Srabani Kar, A.K.Sood,
https://www.sciencedirect.com/science/article/pii/S0008622318312156?via%3Dihub
Photocarrier excitation in conventional semiconductors enhances the conductivity due to increased intraband absorption of terahertz (THz) radiation. We report frequency dependent photoconductivity in terahertz range after 800 nm optical pump excitation in (6,5) semiconducting single-walled carbon nanotubes (SWCNT) and double-walled carbon nanotubes (DWCNT) containing both metallic and semiconducting tubes. The real and imaginary parts of photoconductivity (Δσ(ω)) show non-Drude behavior. In SWCNT, the real part ΔσRe(ω) is positive for low frequency and negative on the high-frequency side of the terahertz spectra.

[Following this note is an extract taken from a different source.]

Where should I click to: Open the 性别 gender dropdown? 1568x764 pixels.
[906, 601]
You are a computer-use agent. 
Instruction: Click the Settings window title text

In contrast, DWCNTs show negative ΔσRe(ω) on low frequency and positive on the high-frequency side. This contrasting behavior is explained using Boltzmann transport theory, where the carrier scattering rate is energy dependent. Taking the scattering rate to be dominated by short-range disorder scattering, we show that the Boltzmann transport model captures the unique experimental features of Δσ(ω), for SWCNT as well as DWCNT. Both the semiconducting and metallic nanotubes in DWCNT are shown to contribute to the observed photoconductivity.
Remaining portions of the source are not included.